You may have seen the ads on TV this weekend (if you still watch TV) featuring Galen Weston Jr., the pitchman for the Loblaw chain of grocery stores.
Pictured: Loblaw new smart phone flyer
In the ad Weston plays his usual role of meeting with individual store customers to let them know about the company’s latest innovation, product or service.
In this case the pitch is for the company’s new smart-phone loyalty program which analysts say is designed to “Target customers based on their purchase histories, offering discounts on items they buy often and deeper discounts on products they might be interested in, but need some incentive to try,” according to an article in the Saturday Star.
Loblaw is attempting to deal with deep discounting from retailers such as Wal Mart and Target and trying to follow the market share gains made by Safeway using a similar program according to Francine Kopun, Business reporter for The Star.

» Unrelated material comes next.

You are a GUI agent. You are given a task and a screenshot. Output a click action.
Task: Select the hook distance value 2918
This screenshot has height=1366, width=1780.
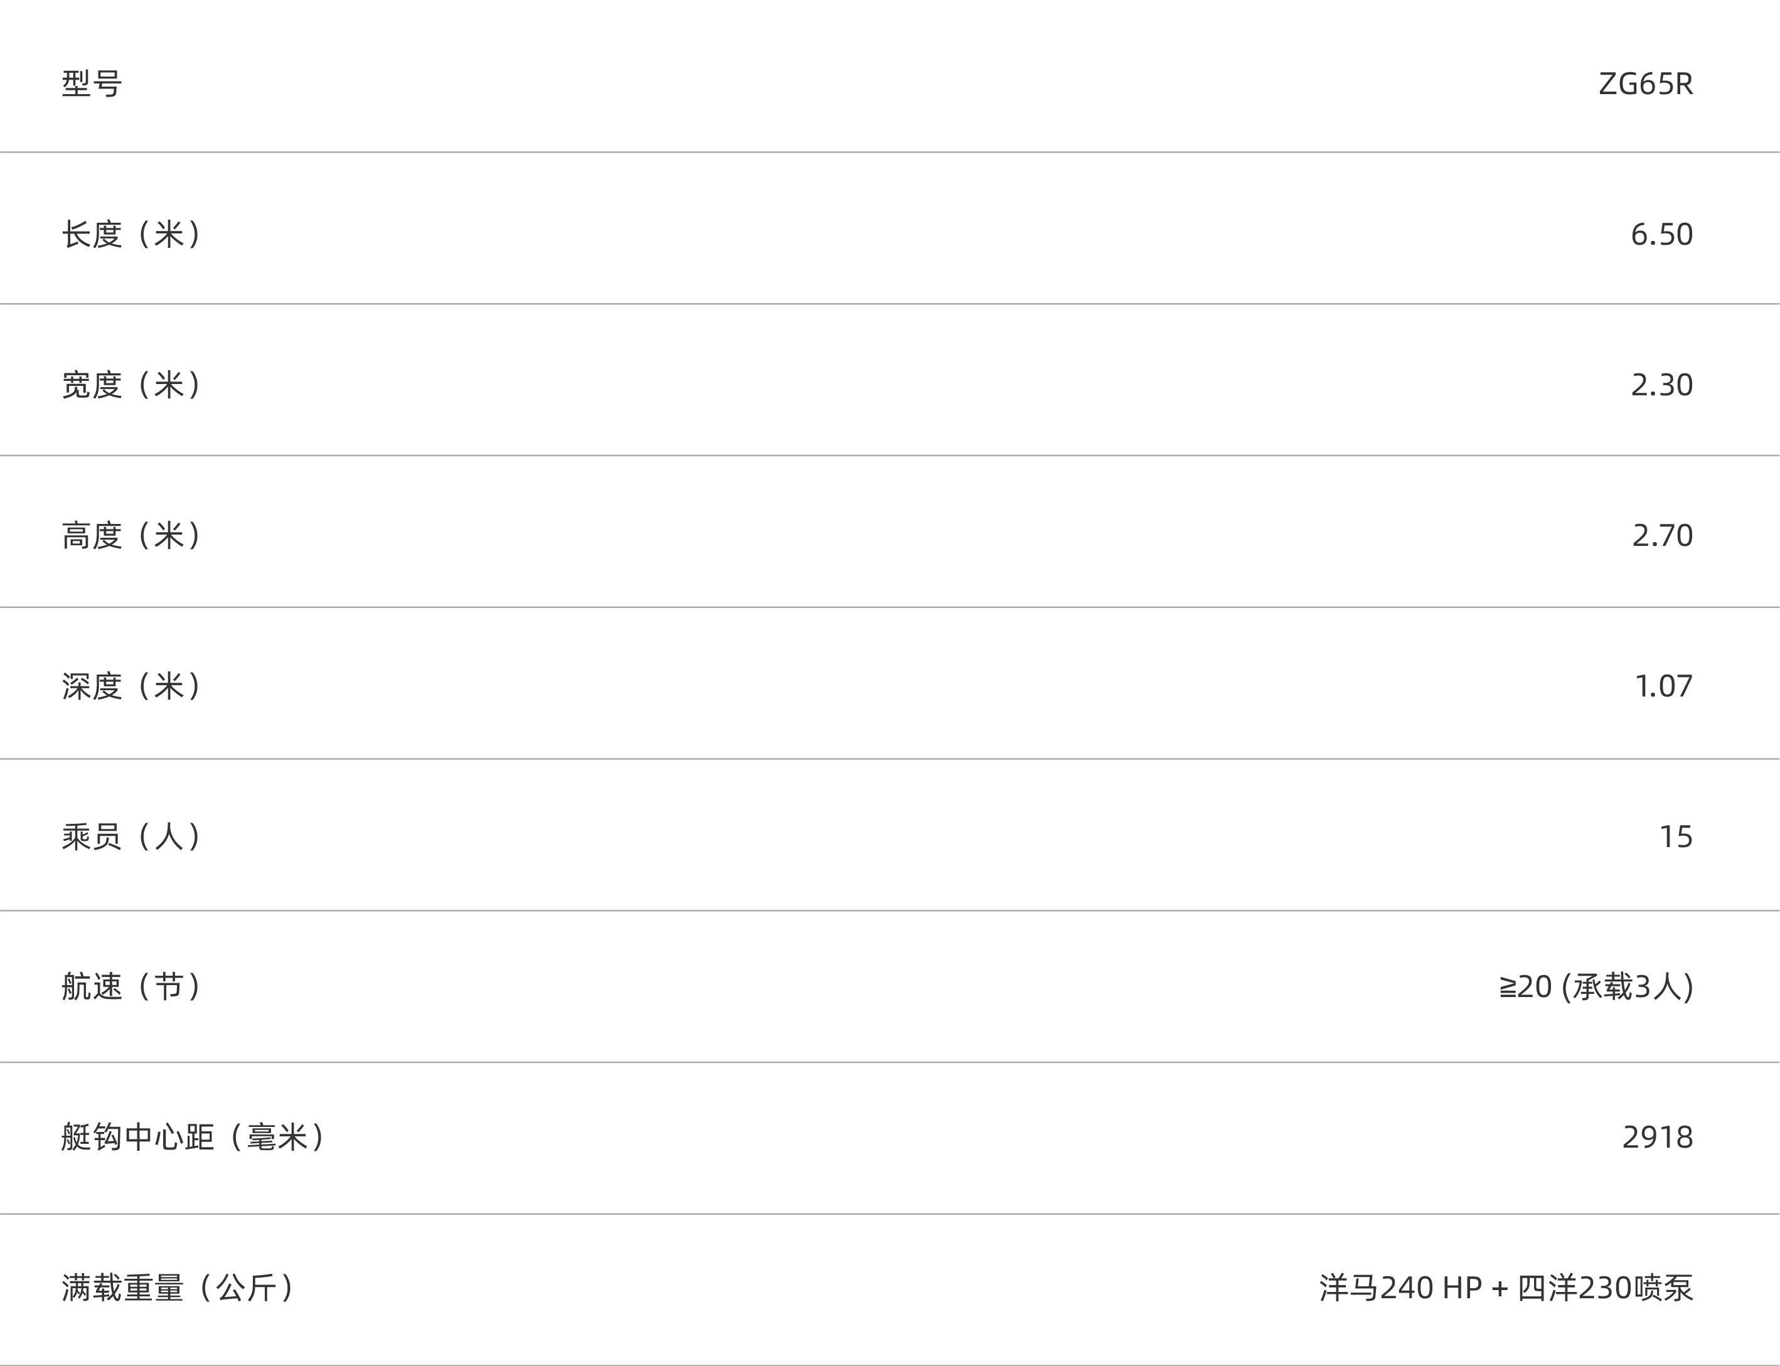click(x=1657, y=1138)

Uwe Stueckmann, senior vice-president, marketing, for Loblaw Companies Limited, and Loblaw Cos. president Vicente Trius, told the Star that decades-old supermarket flyer, distributed primarily through the door-to-door delivery business of local newspapers, “… is probably on the way out.”
Ever since the national and regional provincial newspaper and printing chains bought up the independent community newspapers and turned them into flyer delivery vehicles, those same newspapers have lost the revenue they used to rely on from circulation.
With the drastic declines in newspaper readership and the swapping of newspapers in the Lower Mainland between Black Press and Glacier Media, it is not known whether the declines in national and regional advertising, combined with a drop in readership and the possible loss of flyer revenues will allow the old business model of the newspapers to survive.